Consider what is the proportion of sites that are created by people who knows zero about security. Wordpress is like on 40%+ web sites (ridiculous).
WAFs unlikely to prevent targeted attacks, they don't have to to be useful. In practice, simple measures can prevent many common attacks.
I was kinda with you until you made this statement:
> No, "defense in depth" is not a valid excuse to use a WAF anyway, because it provides no real defense!
I have to disagree here. You are making assumptions that every developer in an org will always do the correct thing and deploy code that won't be exploitable to SQL injections, XSS, file inclusion, etc... That's just not the case. I'm all for doing the correct thing, and not just performing security theater, but WAFs do offer some protection. You need multiple layers of security covering the holes that may left in other layers. And a WAF can be one of those layers of protection.
> Can you believe people pay money for "web application firewalls"?
I think it's like a lot of things in computer security, in that system owners just don't want to be the slowest gazelle in the herd. If an attacker is mass-exploiting some new remote vulnerability, then maybe the WAF means that you're one of the lucky ones who doesn't get hit. And yes, that's a very big maybe there.
WAFs don't do much to prevent targeted attacks except to require the attacker to craft a WAF bypass. As you've shown.
They also have an organizational purpose. Once an attack happens you can shift the blame onto the WAF. And the WAF provider can, if needed, claim this to be a novel attack against which they have prepared for the future. Even issue an emergency patch that detects and blocks the novel backslash-newline line break technique.

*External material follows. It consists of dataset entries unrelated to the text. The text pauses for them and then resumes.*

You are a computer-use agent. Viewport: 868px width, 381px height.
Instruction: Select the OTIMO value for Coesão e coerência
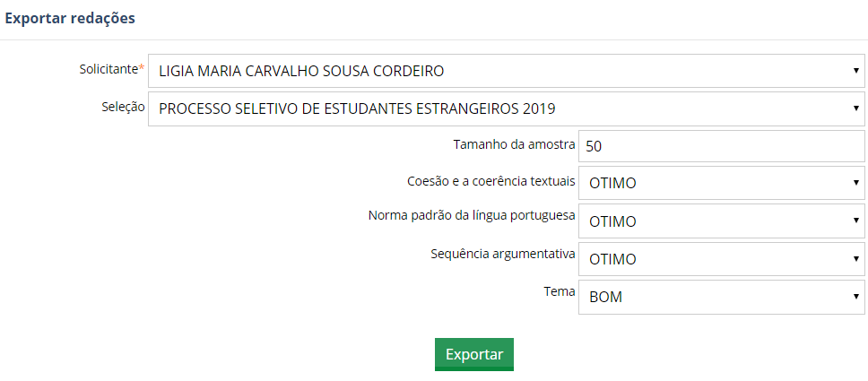tap(612, 183)
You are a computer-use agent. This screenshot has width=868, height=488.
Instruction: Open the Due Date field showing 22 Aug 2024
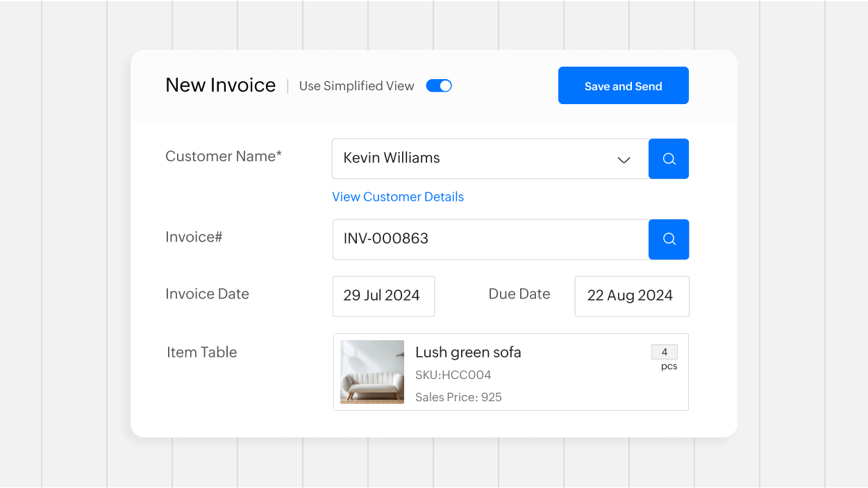(631, 296)
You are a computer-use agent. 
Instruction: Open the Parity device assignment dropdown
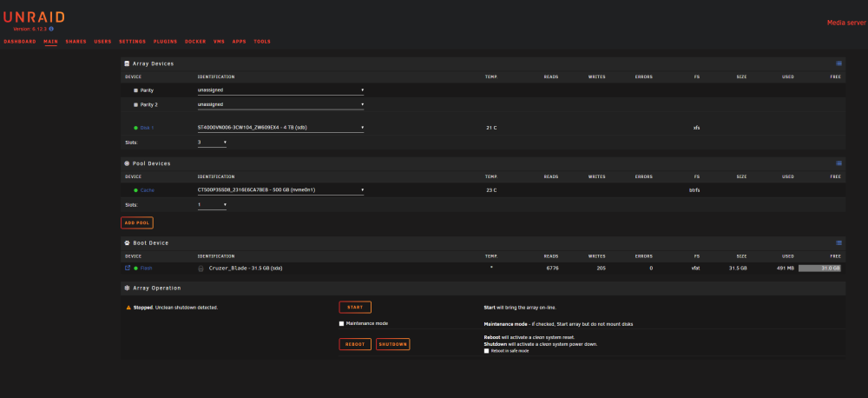(x=280, y=90)
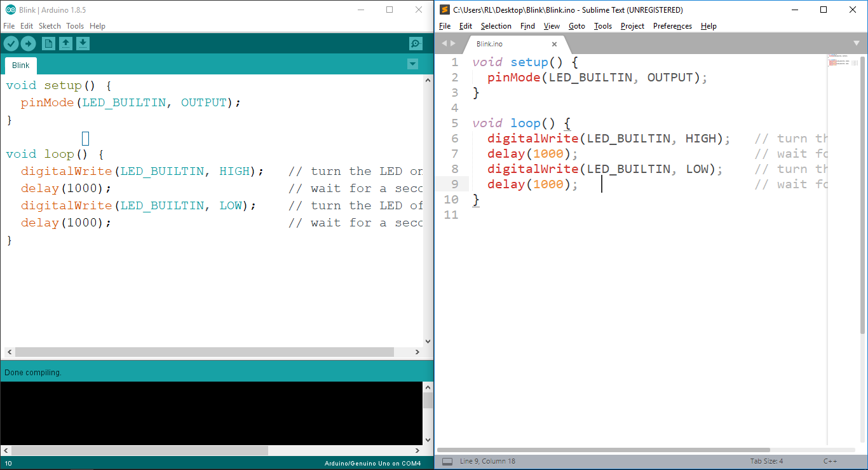The height and width of the screenshot is (470, 868).
Task: Select the Blink tab in Arduino IDE
Action: click(21, 66)
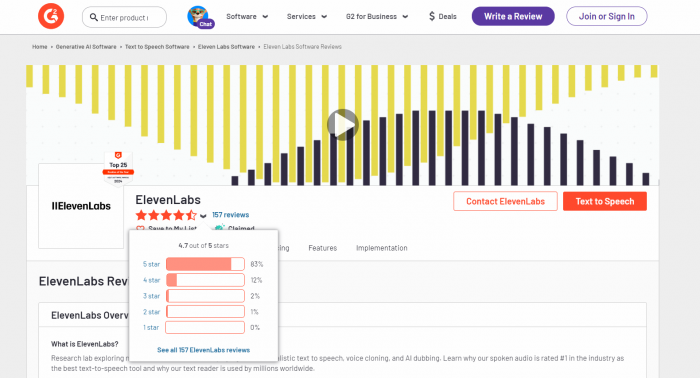Open the Monty chat assistant icon
The width and height of the screenshot is (700, 378).
click(x=200, y=17)

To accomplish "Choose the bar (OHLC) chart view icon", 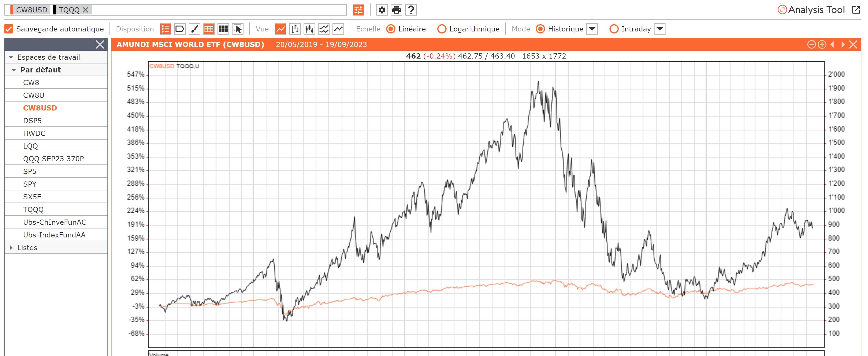I will coord(295,29).
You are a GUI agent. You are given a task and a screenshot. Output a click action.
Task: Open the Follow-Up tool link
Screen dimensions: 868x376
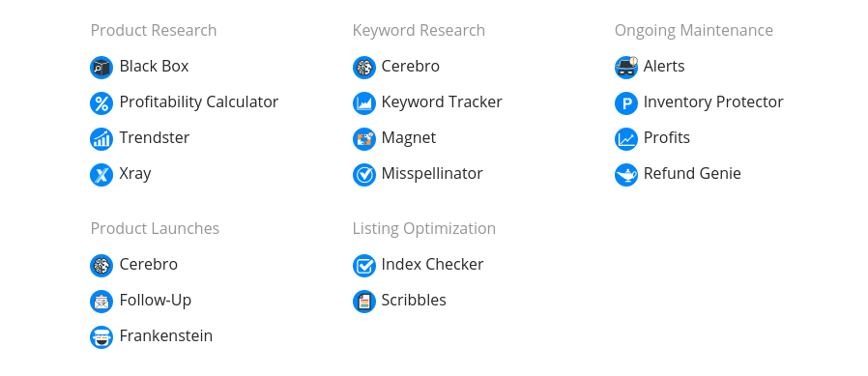tap(155, 301)
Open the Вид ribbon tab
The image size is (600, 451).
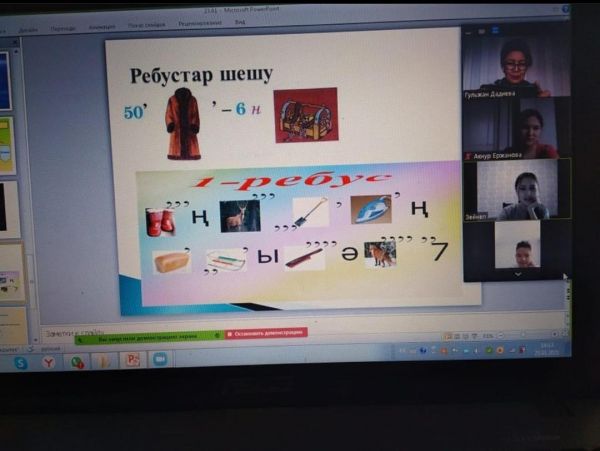(241, 22)
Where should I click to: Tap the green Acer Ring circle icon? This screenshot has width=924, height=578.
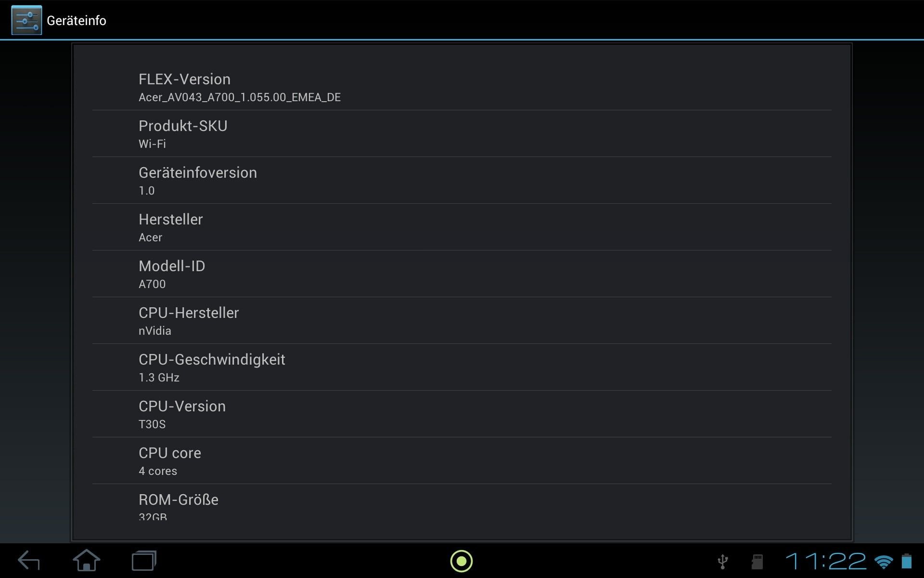[462, 561]
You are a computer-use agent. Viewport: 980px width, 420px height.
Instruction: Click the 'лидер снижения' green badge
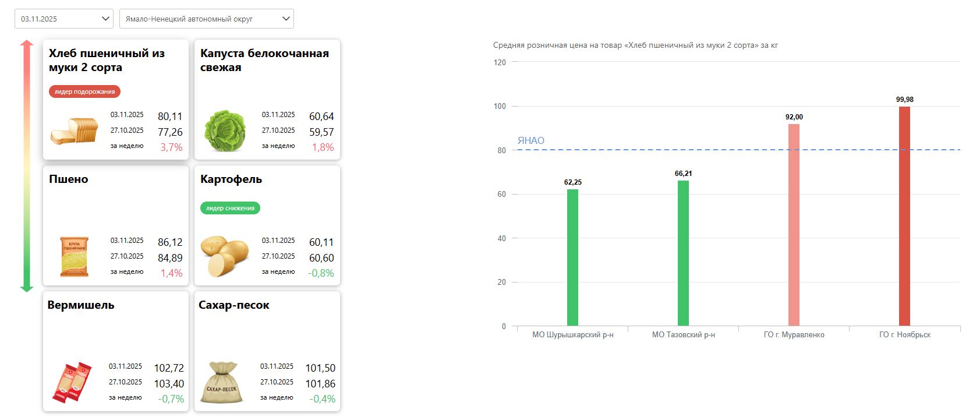230,208
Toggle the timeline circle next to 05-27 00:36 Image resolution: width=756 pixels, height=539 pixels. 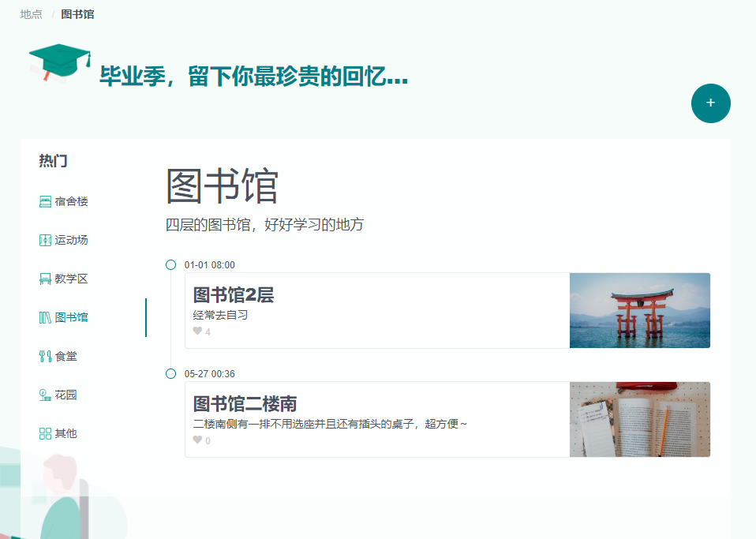170,373
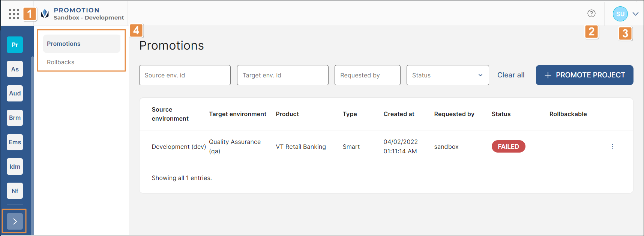Open the help question mark icon
The height and width of the screenshot is (236, 644).
pyautogui.click(x=591, y=14)
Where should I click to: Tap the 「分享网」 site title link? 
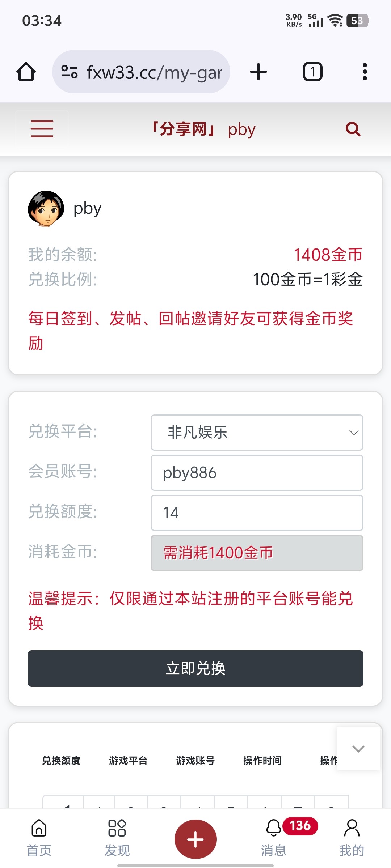[183, 129]
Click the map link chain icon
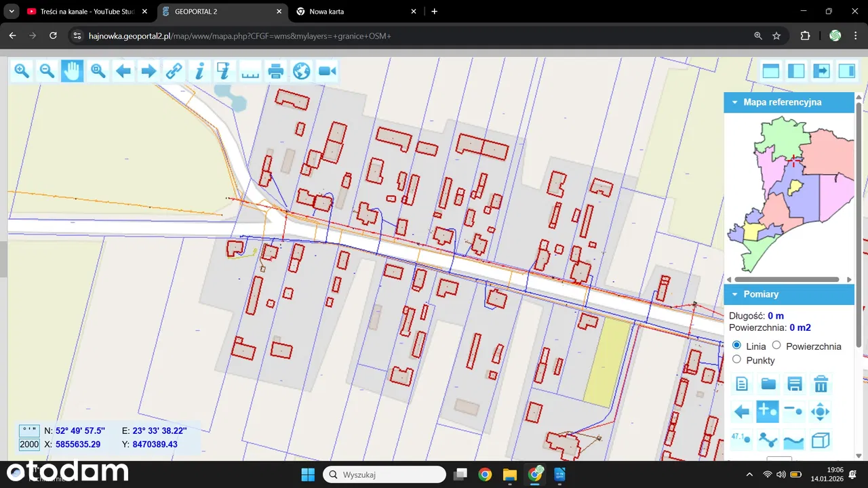The width and height of the screenshot is (868, 488). pyautogui.click(x=174, y=71)
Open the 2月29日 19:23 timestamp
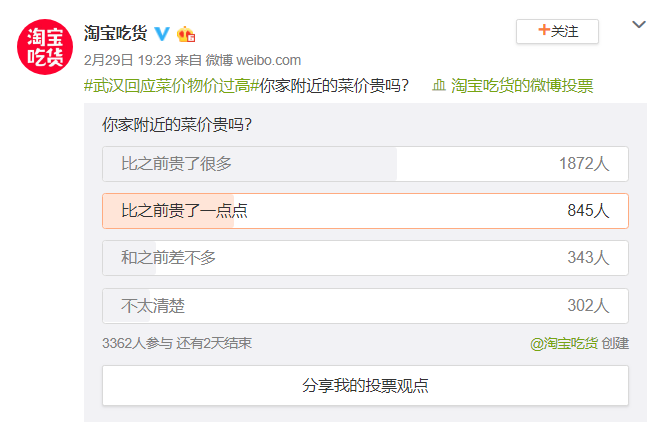665x422 pixels. click(x=127, y=60)
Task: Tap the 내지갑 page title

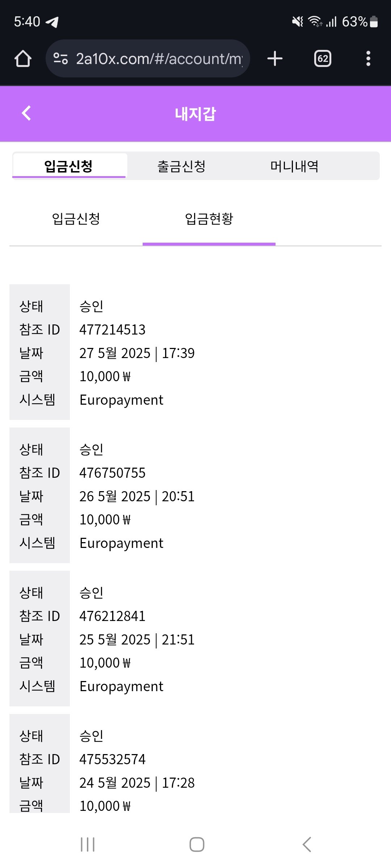Action: click(196, 114)
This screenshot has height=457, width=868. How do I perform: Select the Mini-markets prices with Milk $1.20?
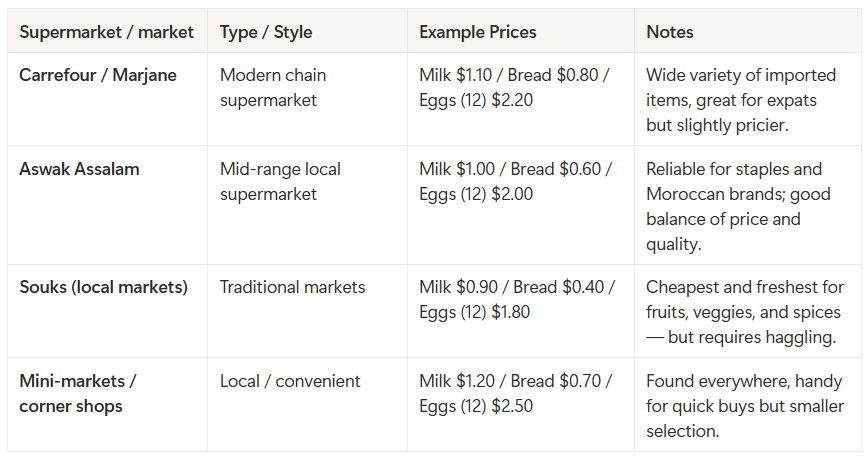[516, 393]
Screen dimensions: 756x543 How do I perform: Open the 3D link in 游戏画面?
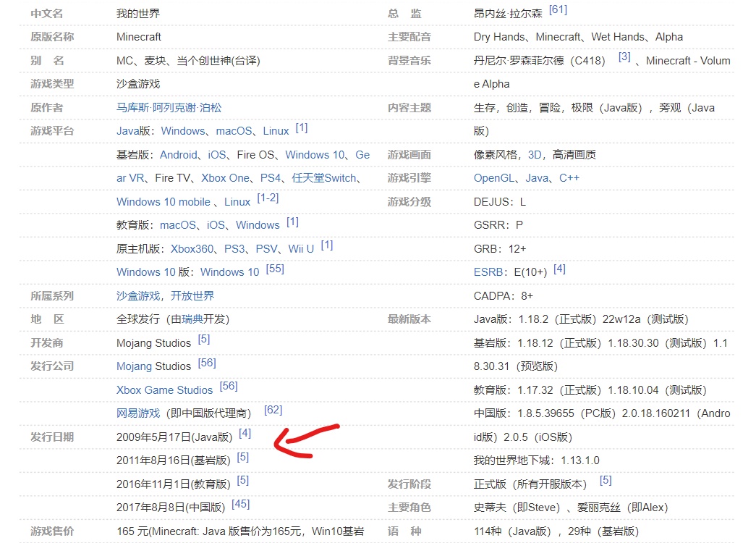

I think that important difference though. WAFs are very useful when they are used as a quick fix for a zero-day vulnerability. Especially if you are running some generic software like WordPress and can subscribe to a managed WordPress rule set.
The key is that they should mitigate specific vulnerabilities and ideally once the proper fix is deployed the rules are then removed from the WAF.
WAFs have near-zero value for things like trying to detect shell-code or generic SQL injections as they just turn into fuzzy bug injectors. Any real attacker will very quickly find a way to structure their exploit to avoid the heuristics.
WAFs also have minimal value for custom software. Because even if you use it to deploy a quick block for an exploit unless you are just blocking a whole endpoint the attacker will also likely find a way to work around it.
Also, never underestimate the power of FIPS999999999 or whatever compliance. If it’s a checklist item to have a bowl full of M&Ms without brown ones in your data center, your security people will make sure that box gets checked. It doesn’t matter how outdated the requirement is.
Honestly, so many of these complaints about web application firewalls fly so far past the point that I'm not surprised folk don't understand them.
Yes, they can be trivial to bypass. And yes, they don't block everything. But also, yes, they can be very useful in some situations.
My employer's security team maintains a WAF, and while it may be frustrating at times (like when anti-directory-traversal rules broke page names with '...' in them) I mostly prefer that they continue to do so for two big reasons: script kiddies and botnets.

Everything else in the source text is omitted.